The challenge merchants and marketplaces now face as customers start to use agents to browse and make purchases is: the old risk model of blocking non-human - i.e. automated bot - traffic, no longer works. You’d end up blocking customers using agents to make legitimate purchases. But how do you accept purchases from legitimate agents without loading the experience with friction, to verify that agent is doing something legitimate?

The key here is understanding intent. Whilst it might be normal for an agent-infused browser to search or look through product listings or content to find things of interest, it is certainly not normal for it to hit up thousands of results - this behavior is called crawling. And it might be your competitors collecting business intelligence or stealing content. Likewise, if an agent is buying up abnormally high volumes of discounted stock / items on sale, this may be a rogue agent you want to block.

For signups and logins you’re faced with a different scenario. Often times the first interaction you see with a device is going to be the most important. With AI-infused browsers there’s an element of combined human-bot interaction, where an LLM navigates to a login form, a user then manually performs a login, then subsequent interactions driven by the LLM and agent interface. Places like this are prime candidates for setting up strong device binding.

On payments you’re faced with yet another dilemma. If an agent automatically buys something on a user’s behalf that they don’t want or wasn’t fit for purpose, the risk of chargebacks increases dramatically. Consequently it may be of benefit to add friction or force a human user to make the final call on a purchase.

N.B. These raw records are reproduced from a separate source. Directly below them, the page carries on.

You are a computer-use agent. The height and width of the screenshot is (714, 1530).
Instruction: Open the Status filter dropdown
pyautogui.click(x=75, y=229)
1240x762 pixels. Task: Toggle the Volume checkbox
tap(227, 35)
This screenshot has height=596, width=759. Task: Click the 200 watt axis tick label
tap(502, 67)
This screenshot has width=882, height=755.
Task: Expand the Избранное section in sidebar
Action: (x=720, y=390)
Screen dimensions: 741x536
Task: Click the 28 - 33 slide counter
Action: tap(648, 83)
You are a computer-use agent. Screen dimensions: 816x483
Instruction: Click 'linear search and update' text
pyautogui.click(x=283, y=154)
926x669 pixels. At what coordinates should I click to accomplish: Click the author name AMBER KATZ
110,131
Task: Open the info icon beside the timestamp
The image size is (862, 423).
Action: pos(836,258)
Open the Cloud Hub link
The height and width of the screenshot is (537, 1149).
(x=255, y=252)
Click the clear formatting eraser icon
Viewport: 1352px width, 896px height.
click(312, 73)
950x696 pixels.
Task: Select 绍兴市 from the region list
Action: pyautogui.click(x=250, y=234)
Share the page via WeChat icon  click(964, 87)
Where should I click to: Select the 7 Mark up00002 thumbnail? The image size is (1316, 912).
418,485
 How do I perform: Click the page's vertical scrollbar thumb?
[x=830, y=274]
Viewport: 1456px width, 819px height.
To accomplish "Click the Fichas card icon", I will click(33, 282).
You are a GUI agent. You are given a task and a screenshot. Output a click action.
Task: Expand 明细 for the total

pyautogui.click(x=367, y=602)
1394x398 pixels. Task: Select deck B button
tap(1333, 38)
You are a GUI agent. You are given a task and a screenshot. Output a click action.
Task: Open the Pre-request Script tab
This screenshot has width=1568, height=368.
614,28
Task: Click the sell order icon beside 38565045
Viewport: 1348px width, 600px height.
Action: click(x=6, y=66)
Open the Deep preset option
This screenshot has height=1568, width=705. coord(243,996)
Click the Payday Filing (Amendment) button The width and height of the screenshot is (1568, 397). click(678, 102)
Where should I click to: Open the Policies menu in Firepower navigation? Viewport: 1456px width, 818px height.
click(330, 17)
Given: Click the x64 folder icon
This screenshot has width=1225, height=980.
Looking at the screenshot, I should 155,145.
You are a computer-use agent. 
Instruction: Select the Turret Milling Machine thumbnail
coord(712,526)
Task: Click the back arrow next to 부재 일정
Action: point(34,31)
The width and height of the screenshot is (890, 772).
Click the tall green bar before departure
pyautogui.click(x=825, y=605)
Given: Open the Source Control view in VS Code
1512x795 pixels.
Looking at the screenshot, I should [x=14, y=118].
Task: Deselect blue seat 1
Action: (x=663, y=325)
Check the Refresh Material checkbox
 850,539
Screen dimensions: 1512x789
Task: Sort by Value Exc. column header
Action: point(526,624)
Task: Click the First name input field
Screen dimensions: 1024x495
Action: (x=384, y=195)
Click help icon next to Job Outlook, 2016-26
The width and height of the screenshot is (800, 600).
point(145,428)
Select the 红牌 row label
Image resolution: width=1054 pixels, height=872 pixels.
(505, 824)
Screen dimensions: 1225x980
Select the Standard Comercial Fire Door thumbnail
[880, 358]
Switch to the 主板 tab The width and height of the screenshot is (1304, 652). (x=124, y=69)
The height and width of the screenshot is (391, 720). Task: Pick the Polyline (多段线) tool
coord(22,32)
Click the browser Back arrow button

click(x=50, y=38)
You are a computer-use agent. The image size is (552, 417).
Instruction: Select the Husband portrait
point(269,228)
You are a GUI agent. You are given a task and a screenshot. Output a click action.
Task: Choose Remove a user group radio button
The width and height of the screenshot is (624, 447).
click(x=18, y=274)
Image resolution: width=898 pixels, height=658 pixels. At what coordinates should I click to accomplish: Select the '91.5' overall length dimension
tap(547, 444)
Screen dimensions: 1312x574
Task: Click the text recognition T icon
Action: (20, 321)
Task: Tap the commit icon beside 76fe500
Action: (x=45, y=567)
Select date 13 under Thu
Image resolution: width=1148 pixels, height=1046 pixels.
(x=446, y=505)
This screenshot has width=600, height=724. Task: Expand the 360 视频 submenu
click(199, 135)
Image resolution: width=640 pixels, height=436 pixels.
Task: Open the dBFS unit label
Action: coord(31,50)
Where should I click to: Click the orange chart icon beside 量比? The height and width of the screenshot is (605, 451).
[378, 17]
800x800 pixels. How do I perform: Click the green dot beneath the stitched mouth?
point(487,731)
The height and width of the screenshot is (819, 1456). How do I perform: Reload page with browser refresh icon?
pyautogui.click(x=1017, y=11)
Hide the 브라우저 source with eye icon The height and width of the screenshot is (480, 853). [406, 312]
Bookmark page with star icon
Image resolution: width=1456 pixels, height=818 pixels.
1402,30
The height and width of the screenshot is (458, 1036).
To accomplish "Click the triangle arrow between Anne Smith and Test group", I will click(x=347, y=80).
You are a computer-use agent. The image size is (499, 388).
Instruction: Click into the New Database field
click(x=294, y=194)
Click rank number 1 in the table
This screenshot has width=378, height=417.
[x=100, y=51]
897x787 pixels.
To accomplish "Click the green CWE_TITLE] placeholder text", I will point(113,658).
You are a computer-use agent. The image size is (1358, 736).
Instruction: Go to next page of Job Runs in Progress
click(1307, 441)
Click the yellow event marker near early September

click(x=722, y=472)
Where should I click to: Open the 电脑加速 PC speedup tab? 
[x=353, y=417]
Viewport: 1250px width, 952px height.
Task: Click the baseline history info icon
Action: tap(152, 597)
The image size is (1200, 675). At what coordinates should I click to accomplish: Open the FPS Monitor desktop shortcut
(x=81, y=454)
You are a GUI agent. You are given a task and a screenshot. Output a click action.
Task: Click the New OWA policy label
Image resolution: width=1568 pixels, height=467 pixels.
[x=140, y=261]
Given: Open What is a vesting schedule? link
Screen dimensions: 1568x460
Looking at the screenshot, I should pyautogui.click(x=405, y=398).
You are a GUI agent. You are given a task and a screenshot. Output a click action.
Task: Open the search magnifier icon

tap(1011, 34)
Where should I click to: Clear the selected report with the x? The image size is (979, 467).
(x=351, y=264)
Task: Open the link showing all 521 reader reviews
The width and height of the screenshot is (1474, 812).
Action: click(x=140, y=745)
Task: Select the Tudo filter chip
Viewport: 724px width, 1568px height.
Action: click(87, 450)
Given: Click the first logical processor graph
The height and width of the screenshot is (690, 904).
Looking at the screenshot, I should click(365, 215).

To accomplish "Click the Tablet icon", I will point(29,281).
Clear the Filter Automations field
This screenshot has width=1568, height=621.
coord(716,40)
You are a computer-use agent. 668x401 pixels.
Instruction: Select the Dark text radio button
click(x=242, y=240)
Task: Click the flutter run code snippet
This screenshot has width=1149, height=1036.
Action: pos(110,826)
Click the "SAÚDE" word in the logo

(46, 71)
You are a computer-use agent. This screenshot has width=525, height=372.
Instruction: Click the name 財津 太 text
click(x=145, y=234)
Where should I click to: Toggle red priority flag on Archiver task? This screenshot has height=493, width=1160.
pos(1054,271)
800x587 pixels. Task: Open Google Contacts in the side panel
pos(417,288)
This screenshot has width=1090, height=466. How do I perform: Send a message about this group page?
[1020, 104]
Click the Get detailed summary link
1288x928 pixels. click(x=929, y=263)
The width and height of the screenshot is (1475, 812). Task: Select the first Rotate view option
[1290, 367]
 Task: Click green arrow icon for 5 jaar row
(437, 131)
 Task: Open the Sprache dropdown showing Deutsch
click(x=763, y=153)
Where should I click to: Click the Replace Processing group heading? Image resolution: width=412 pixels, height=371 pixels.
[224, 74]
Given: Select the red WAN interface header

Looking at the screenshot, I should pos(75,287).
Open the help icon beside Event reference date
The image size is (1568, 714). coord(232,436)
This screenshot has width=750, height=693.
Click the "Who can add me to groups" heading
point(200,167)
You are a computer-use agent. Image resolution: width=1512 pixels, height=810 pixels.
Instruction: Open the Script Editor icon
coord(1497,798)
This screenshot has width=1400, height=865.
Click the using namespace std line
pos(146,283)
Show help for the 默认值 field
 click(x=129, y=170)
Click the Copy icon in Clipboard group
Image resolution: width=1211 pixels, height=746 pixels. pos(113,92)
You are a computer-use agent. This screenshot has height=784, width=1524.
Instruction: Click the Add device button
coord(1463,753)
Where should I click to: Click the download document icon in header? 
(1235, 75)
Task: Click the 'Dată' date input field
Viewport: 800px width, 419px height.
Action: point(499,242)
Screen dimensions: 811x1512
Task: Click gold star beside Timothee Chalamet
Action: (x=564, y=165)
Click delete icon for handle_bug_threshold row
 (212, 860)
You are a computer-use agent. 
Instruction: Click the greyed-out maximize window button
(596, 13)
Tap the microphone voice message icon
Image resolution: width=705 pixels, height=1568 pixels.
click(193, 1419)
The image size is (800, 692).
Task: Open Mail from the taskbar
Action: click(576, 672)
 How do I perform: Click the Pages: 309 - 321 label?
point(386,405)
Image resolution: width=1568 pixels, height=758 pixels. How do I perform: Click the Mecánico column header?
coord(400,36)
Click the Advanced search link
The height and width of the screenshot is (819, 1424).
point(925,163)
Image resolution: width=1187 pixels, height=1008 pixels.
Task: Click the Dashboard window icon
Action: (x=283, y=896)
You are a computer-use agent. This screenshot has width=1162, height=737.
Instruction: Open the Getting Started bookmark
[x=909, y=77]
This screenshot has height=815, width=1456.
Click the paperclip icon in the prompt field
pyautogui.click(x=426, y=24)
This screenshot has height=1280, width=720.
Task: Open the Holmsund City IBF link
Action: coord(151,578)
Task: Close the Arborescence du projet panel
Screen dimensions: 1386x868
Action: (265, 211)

At Darwinium, we’re focused on the idea of adaptive decisioning for bots and automated traffic. The idea is that there should be multiple policies with various thresholds at particular customer-defined parts of the journey that may:

  1. Permit - Conditionally allow agentic traffic (within the constraints of velocity associated with a device, accounts associated with a device, etc) during discovery and low-risk exploration
  2. Verify - Escalate to human confirmation where financial or identity risk is introduced
  3. Prevent - Block malicious, high-velocity, or unauthorized automation outright

Accurate agent classification is critical. Just because a browser advertises itself as Atlas or Comet doesn’t necessarily make it such. Accurate device fingerprinting is as important as ever, but this must also be coupled with behavioral and timing insights to determine whether there is a human behind the screen at the time of interaction or whether it is being fully automated. 
We believe this approach provides a strong compromise between the facilitation of this new economy and providing protection where it is needed.

As agentic commerce evolves, AI browser vendors will likely shift sensitive interactions toward cloud-based services equipped with keychains or other Know Your Agent (KYA) handshake mechanisms. These services will verify the human behind the agent and establish cryptographic trust between their gateway and your site.

But even with this infrastructure in place, adaptive decisioning will remain a necessity. The living intelligence layer that determines how much trust to extend, when to require human confirmation, and when to intervene. Static cryptographic handshakes can prove identity, but they can’t interpret context, velocity, or intent.

Summary

In conclusion, the three key recommendations for eCommerce merchants and marketplaces when it comes to managing trust and risk in the era of agentic commerce:

  1. Build an agentic strategy that is able to adapt to interactions based on behavior and risk tolerance.
  2. Implement tailored interventions that conditionally allow traffic that looks customer authorized, inserting a step up at the point of payment, or when identity risk is introduced.
  3. Ensure your bots strategy continues to robustly block malicious traffic that is performing high risk actions such as scraping, or credential stuffing.

Darwinium is building toward this future today by integrating adaptive decisioning into commerce workflows so that KYA doesn’t just establish trust, but continually earns it. This is how we make agentic-commerce–friendly experiences both possible and safe.